Historical population
| Census | Pop. | Note | %± |
| 1820 | 605 |  | — |
| 1830 | 787 |  | 30.1% |
| 1840 | 730 |  | −7.2% |
| 1850 | 756 |  | 3.6% |
| 1860 | 784 |  | 3.7% |
| 1870 | 720 |  | −8.2% |
| 1880 | 910 |  | 26.4% |
| 1890 | 1,258 |  | 38.2% |
| 1900 | 1,394 |  | 10.8% |
| 1910 | 1,227 |  | −12.0% |
| 1920 | 1,032 |  | −15.9% |
| 1930 | 1,001 |  | −3.0% |
| 1940 | 1,060 |  | 5.9% |
| 1950 | 938 |  | −11.5% |
| 1960 | 726 |  | −22.6% |
| 1970 | 763 |  | 5.1% |
| 1980 | 919 |  | 20.4% |
| 1990 | 908 |  | −1.2% |
| 2000 | 1,063 |  | 17.1% |
| 2010 | 1,105 |  | 4.0% |
| 2020 | 1,144 |  | 3.5% |
U.S. Decennial Census

== Communities and locations in Keene ==
- Adirondack Mountain Reserve: ~7,000 acres of public-access private-wilderness, protected prior to the creation of the Adirondack Park
- Ausable Club: late Victorian Queen Anne stick-style hotel, added to the National Register of Historic Places in 2005.
- Cascade: A former community in the western part of Keene.
- Glenmore: A former hamlet east of Keene hamlet, located on County Road 13.

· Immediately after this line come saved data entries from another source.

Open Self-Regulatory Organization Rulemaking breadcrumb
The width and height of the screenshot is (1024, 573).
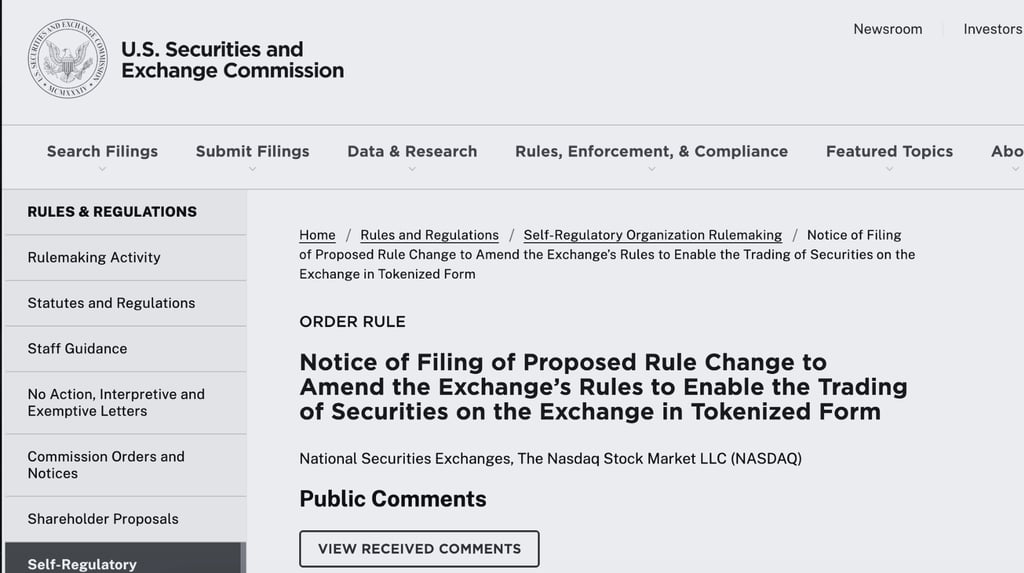652,235
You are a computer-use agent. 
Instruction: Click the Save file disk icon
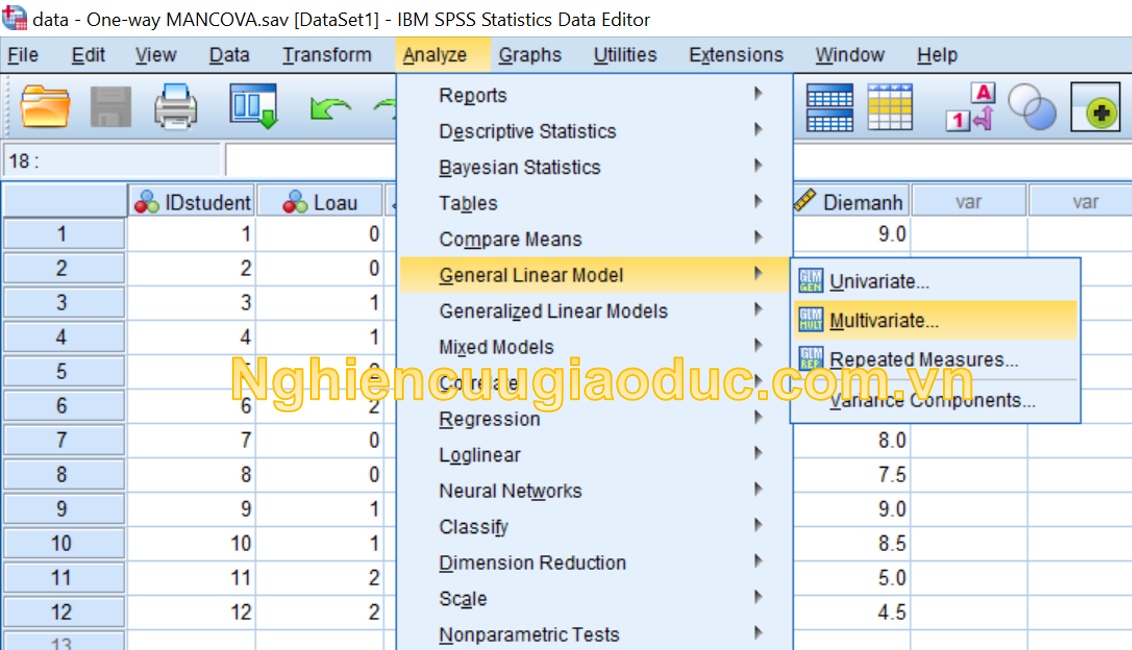pyautogui.click(x=111, y=106)
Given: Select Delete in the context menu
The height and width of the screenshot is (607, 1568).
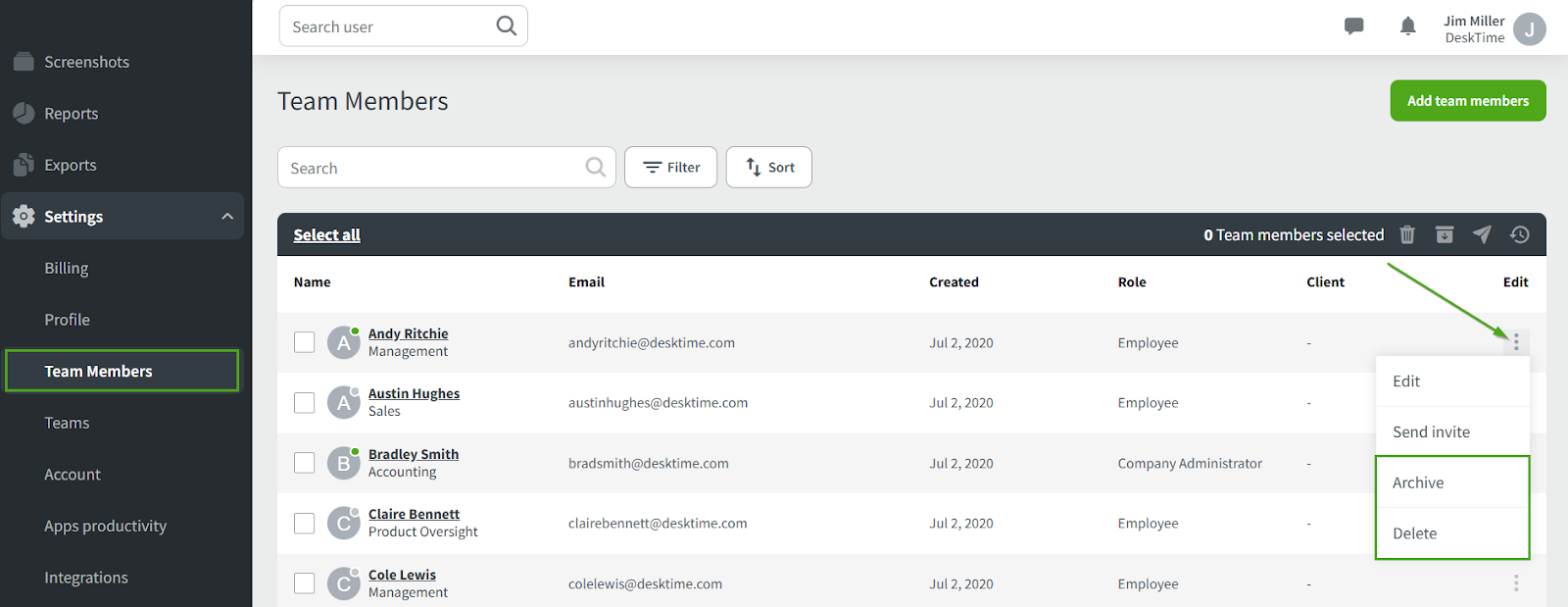Looking at the screenshot, I should point(1415,533).
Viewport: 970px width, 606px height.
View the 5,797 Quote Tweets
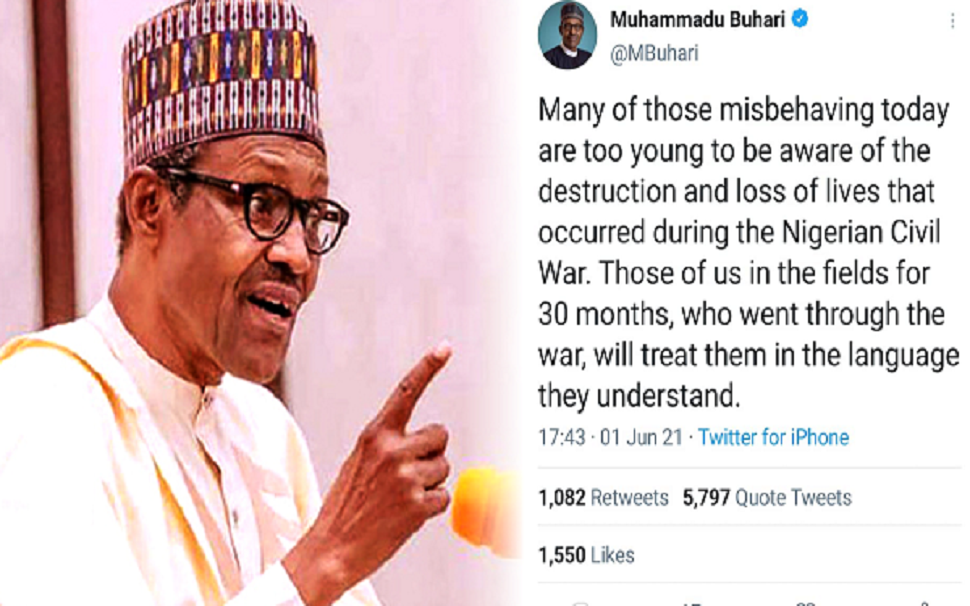coord(767,497)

- The Great Range: A 10 mi mountain range that includes seven of the 46 Adirondack High Peaks.
- Keene (formerly "Keene Center"): A hamlet in the north-central part of the town on Routes NY-73 and NY-9N.
- Keene Valley (formerly "Keene Flats"): A hamlet south of Keene hamlet on NY-73. The Beer's Bridge, Keene Valley Library, Notman Bridge, and Ranney Bridge are listed on the National Register of Historic Places.
- Mount Marcy: The highest peak in the state is in the western part of the town, southwest of Keene Valley and St. Huberts.
- St. Huberts: A hamlet in the southern part of the town on NY-73. Slater Bridge (Maghee Bridge) over the Ausable River is listed on the National Register of Historic Places. Putnam Camp was added to the National Register of Historic Places in 2012.
- Lower Ausable Lake: A lake in the southwestern part of Keene.
- Upper Ausable Lake: A lake partly in the town at the southern town line.